Certains responsables conservateurs, à l’instar du nouveau sénateur Jeff Flake, 50 ans, osent même qualifier « d’inévitable » le soutien du prochain candidat du parti en faveur de l’ouverture du mariage.
« Pouvez-vous imaginer que le candidat républicain lors de la prochaine élection présidentielle soutienne le mariage gay? », a-t-on demandé récemment sur ABC à Karl Rove, grand manitou républicain obsédé par la reconquête des tranches minoritaires de l’électorat. « Je le pourrais », a-t-il répondu.
58% des Américains favorables
La Cour suprême pourrait précipiter le débat. Les neuf juges de la plus haute instance judiciaire du pays doivent se prononcer d’ici juin dans deux affaires, l’une liée à l’interdiction du mariage gay en Californie (ouest) et l’autre relative à une loi prohibant la reconnaissance par l’Etat fédéral des mariages gays.
Mais sans attendre son verdict, le mouvement de légalisation ne cesse de gagner du terrain.
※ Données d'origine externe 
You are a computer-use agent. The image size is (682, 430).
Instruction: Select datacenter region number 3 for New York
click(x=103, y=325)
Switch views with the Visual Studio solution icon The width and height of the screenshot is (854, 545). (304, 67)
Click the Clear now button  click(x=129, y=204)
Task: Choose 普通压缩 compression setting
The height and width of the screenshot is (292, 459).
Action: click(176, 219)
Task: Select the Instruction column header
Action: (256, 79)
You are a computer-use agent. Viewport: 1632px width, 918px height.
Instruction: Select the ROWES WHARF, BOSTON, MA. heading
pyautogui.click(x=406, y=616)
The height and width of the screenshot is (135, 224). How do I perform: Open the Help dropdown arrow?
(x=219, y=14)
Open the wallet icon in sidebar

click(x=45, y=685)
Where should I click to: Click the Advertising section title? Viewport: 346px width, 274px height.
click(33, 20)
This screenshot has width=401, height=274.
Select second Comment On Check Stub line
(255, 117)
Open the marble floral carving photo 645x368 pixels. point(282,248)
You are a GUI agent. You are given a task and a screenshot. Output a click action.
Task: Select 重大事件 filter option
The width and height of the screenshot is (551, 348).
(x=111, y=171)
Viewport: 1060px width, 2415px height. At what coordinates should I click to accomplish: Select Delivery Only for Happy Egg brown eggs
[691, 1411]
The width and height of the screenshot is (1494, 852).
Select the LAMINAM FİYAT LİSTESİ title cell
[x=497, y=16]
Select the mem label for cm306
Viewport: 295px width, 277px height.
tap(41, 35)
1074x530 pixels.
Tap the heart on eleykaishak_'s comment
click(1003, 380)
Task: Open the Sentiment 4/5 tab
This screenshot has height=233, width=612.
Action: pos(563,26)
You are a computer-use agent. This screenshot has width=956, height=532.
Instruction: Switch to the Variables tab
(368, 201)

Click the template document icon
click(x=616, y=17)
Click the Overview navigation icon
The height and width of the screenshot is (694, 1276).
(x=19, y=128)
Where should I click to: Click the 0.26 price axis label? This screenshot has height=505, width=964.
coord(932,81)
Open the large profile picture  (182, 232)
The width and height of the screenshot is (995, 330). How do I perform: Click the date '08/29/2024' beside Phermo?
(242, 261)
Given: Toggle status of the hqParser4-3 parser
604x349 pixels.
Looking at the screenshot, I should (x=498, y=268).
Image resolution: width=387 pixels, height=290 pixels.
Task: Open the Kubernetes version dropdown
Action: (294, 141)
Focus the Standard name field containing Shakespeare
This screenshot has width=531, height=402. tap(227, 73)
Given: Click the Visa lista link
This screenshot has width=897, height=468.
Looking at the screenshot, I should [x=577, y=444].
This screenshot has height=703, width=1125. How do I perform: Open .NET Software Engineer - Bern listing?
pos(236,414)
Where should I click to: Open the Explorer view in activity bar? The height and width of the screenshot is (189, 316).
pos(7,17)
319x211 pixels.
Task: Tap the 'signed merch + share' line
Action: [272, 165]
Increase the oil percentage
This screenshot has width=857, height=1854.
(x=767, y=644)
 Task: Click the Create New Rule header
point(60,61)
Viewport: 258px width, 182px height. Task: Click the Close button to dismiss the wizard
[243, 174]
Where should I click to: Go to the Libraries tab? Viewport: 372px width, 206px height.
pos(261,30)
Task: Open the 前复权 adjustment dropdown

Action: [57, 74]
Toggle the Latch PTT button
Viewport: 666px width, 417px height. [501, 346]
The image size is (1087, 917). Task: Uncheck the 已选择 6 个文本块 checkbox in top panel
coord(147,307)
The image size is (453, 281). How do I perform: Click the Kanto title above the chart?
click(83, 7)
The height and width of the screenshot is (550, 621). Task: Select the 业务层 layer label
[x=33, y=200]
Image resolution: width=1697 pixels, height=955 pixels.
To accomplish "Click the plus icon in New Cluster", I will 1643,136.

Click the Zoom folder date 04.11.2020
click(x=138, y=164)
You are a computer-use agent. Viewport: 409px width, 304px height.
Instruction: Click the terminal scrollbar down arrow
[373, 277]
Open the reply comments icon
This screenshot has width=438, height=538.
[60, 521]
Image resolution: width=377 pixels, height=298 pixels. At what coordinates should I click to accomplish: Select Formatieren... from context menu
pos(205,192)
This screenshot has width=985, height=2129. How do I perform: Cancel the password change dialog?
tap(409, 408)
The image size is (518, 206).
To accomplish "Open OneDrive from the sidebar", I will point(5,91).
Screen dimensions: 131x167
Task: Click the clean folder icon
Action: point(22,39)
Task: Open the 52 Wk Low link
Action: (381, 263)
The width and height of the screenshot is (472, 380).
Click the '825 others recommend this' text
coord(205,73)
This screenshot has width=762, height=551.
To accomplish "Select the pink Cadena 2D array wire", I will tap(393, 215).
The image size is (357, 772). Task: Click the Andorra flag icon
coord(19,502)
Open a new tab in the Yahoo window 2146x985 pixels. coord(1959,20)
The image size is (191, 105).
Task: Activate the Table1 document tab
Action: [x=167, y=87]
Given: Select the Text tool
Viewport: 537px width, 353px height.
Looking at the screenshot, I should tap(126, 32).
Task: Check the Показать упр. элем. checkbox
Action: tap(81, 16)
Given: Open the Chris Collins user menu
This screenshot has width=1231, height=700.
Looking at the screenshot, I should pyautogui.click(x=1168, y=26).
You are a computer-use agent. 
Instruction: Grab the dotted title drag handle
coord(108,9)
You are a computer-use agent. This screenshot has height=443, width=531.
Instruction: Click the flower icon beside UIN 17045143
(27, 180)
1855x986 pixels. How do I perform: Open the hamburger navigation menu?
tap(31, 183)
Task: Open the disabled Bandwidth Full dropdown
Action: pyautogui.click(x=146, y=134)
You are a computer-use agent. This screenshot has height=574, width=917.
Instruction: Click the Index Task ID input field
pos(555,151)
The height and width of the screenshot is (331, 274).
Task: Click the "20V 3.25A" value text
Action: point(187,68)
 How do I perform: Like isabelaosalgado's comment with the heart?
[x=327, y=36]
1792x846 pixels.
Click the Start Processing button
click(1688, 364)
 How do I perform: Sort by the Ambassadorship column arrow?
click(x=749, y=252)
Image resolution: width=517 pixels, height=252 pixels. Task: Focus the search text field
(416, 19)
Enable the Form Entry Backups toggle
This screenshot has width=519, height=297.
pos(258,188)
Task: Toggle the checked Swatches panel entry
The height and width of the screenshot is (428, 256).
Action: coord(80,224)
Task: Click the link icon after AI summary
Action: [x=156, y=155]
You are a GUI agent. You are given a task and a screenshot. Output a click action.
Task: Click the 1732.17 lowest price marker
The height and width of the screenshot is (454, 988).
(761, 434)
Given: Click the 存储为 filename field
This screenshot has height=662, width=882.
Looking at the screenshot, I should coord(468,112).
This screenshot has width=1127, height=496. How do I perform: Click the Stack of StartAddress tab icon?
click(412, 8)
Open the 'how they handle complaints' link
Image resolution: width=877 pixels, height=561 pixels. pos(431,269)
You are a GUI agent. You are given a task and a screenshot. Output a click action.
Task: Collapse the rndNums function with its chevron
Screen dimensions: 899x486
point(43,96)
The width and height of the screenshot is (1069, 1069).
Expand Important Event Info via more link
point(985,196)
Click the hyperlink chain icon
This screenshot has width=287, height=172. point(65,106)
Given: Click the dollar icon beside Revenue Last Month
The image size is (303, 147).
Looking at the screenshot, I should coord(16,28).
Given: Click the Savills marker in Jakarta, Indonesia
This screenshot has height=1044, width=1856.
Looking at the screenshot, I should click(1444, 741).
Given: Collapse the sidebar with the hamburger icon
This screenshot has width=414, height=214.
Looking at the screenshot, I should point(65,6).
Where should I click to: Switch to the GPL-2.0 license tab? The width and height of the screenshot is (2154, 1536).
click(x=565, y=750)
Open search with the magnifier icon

A ce jour, les couples de même sexe peuvent se marier dans neuf Etats sur 50 et dans la capitale fédérale Washington.
« La réalité est qu’il y a un mouvement irréfutable dans le pays » en faveur du mariage homosexuel, estime Evan Wolfson, militant de la première heure et président de Freedom to Marry.
« La vraie opposition au mariage gay s’érode et se résume à quelques groupes démographiques », dit-il à l’AFP, en citant les Américains de plus de 65 ans, les Blancs sans diplôme universitaire et les chrétiens évangéliques.
De fait, 58% des Américains se disent favorables à l’ouverture du mariage, selon la dernière enquête Washington Post/ABC News, une tendance confirmée par d’autres sondages.
Certains républicains militent pour l’adoption d’un ton plus tolérant en faveur des minorités qui ont voté massivement pour Barack Obama, des Hispaniques aux homosexuels, tels Eric Cantor, 49 ans, un des responsables de la Chambre des représentants.
Au sein de la bataille d’idées interne, un autre camp important rejette tout recentrage, même verbal, et affirme que le parti doit rester le champion des valeurs « familiales », centrées sur le « mariage traditionnel ».
« Je ne peux pas imaginer qu’un candidat qui soutienne le mariage gay remporte la nomination républicaine », dit Joseph Backholm, directeur exécutif du Family Policy Institute, une association de défense du mariage traditionnel.
Selon lui, « nous sommes au milieu d’un débat plein d’émotions », et ces émotions s’estomperont, sabrant d’autant l’intérêt des électeurs pour la question.